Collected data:

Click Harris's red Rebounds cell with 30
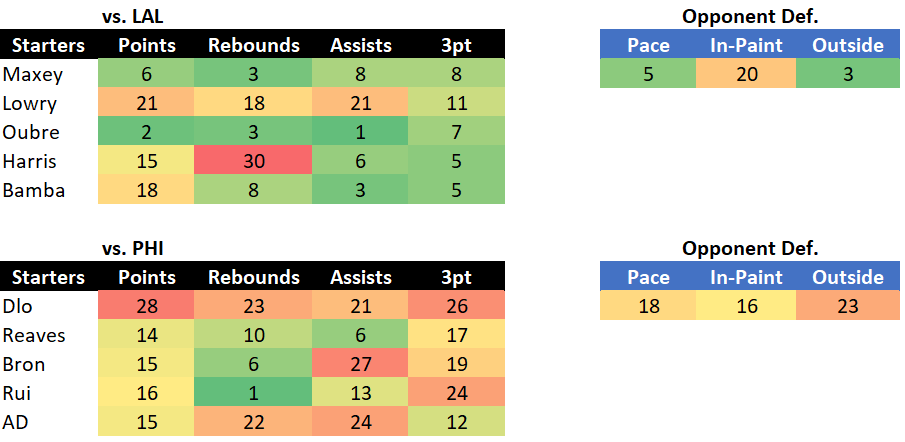This screenshot has width=905, height=442. [x=254, y=160]
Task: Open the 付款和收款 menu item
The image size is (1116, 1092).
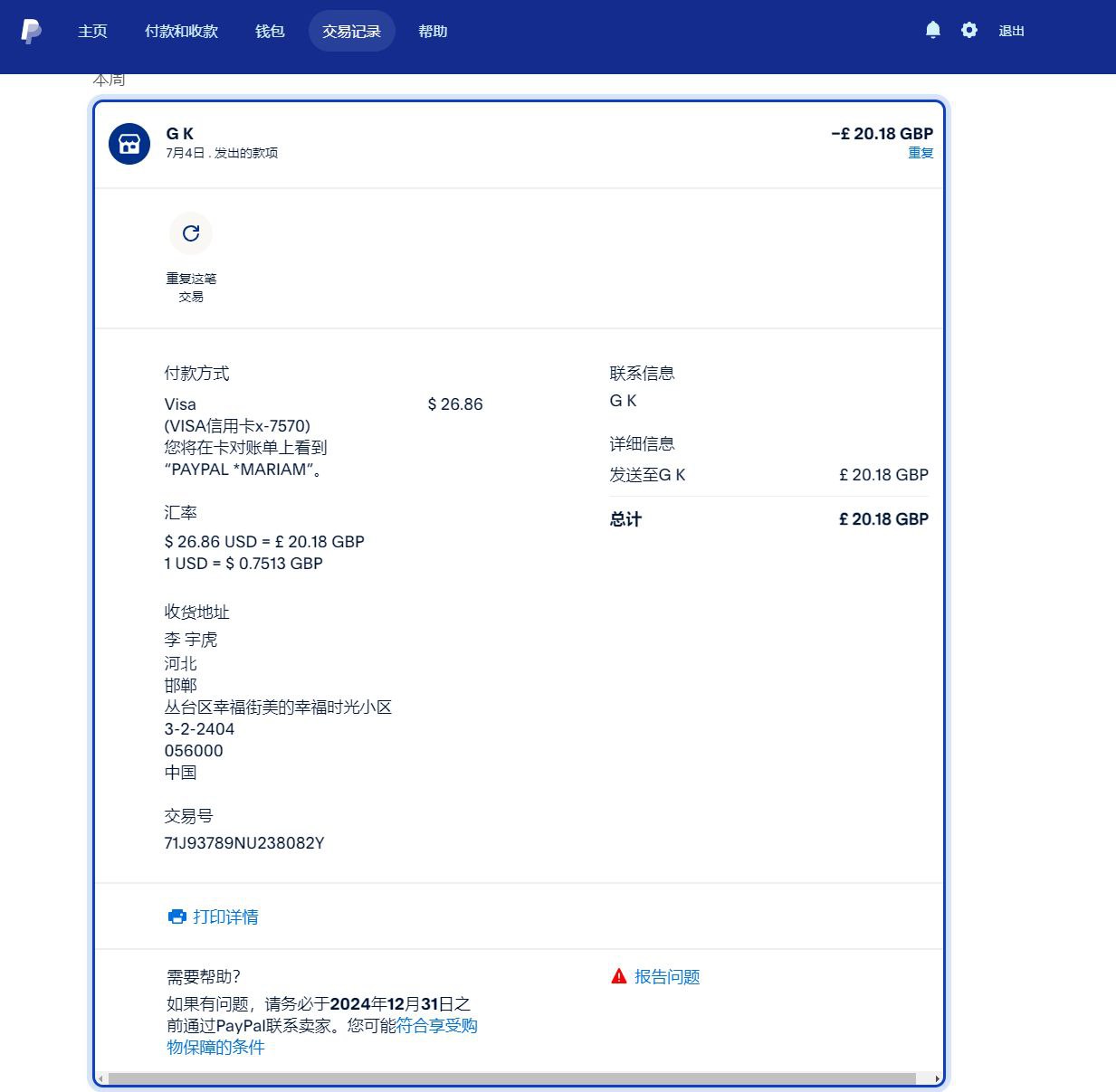Action: point(181,31)
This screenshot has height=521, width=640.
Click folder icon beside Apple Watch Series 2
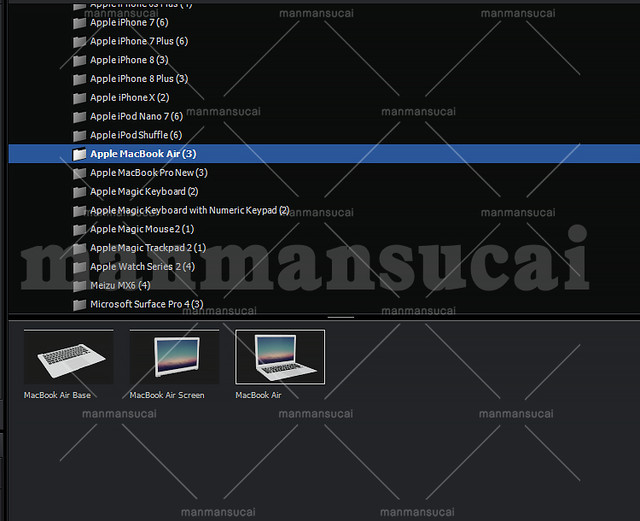80,267
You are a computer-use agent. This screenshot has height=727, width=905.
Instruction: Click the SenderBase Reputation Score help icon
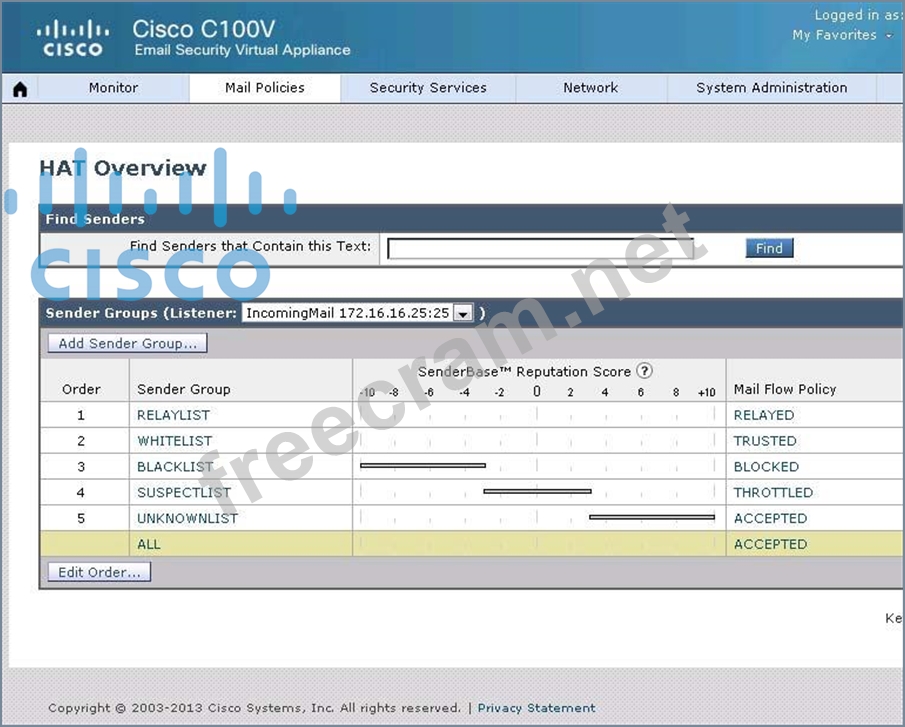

To do: Your answer must be an exact copy of the records above, with every picture left out.

Completed task:
Click Harris's red Rebounds cell with 30
This screenshot has width=905, height=442. [x=254, y=160]
Task: Open the 付款和收款 menu item
The image size is (1116, 1092).
Action: point(181,31)
This screenshot has height=521, width=640.
Click folder icon beside Apple Watch Series 2
80,267
You are a computer-use agent. This screenshot has height=727, width=905.
Instruction: Click the SenderBase Reputation Score help icon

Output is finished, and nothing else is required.